:: WHAT THE TASK ASKS ::
Skip the pictures and give back the rest of the listing exactly.

-----

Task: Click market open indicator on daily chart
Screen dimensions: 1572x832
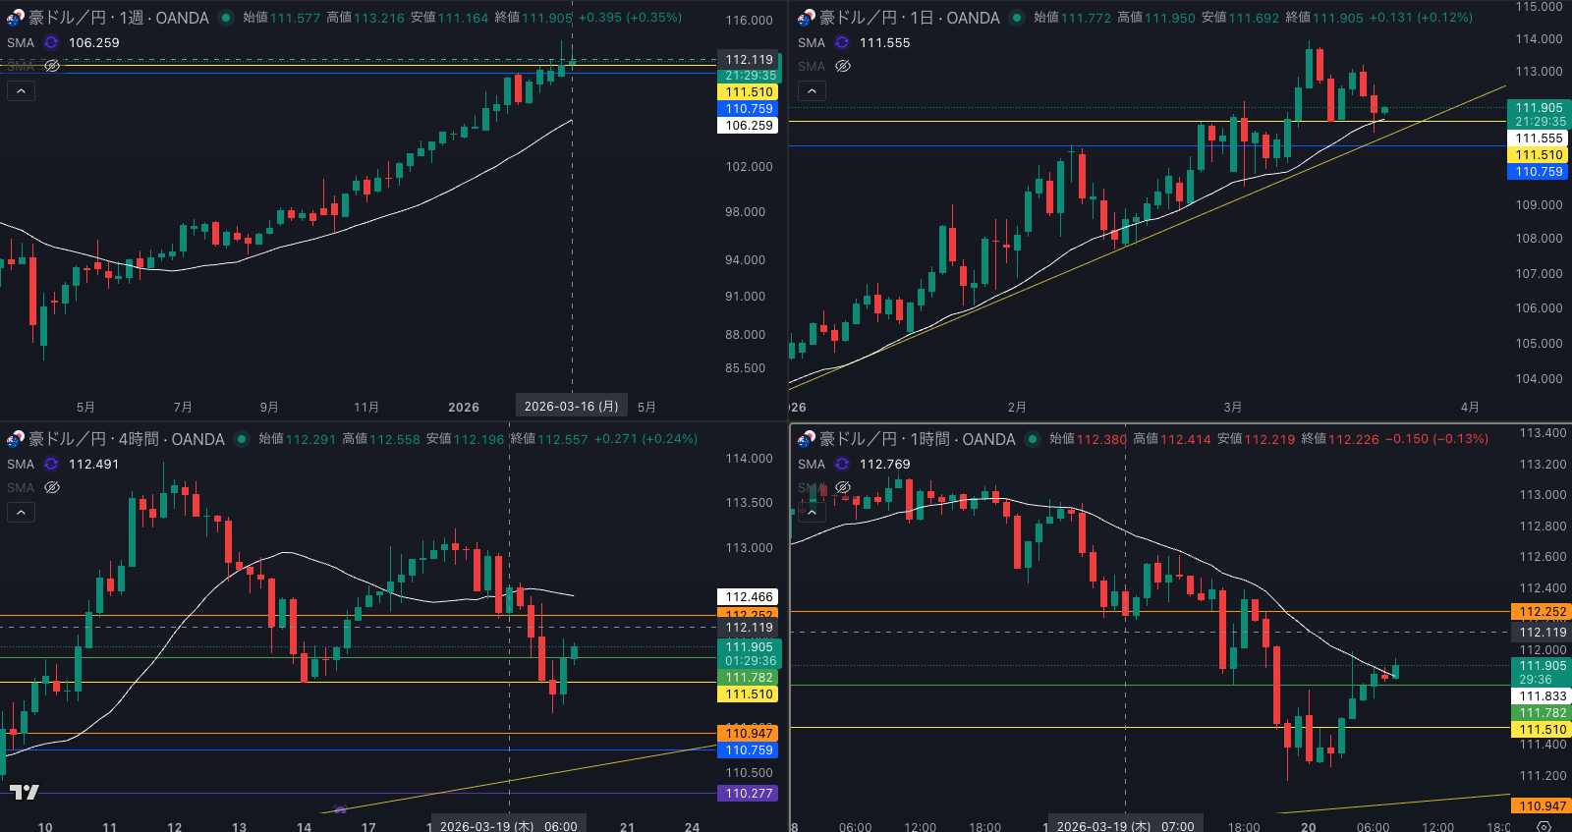Action: tap(1017, 18)
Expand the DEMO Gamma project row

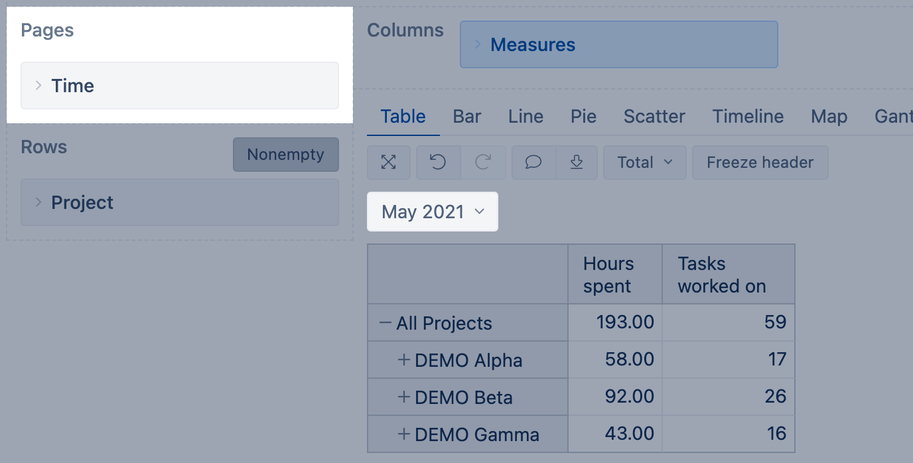pyautogui.click(x=403, y=434)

-----

:: YOUR SOLUTION ::
Task: Click market open indicator on daily chart
Screen dimensions: 1572x832
Action: tap(1017, 18)
Expand the DEMO Gamma project row

pyautogui.click(x=403, y=434)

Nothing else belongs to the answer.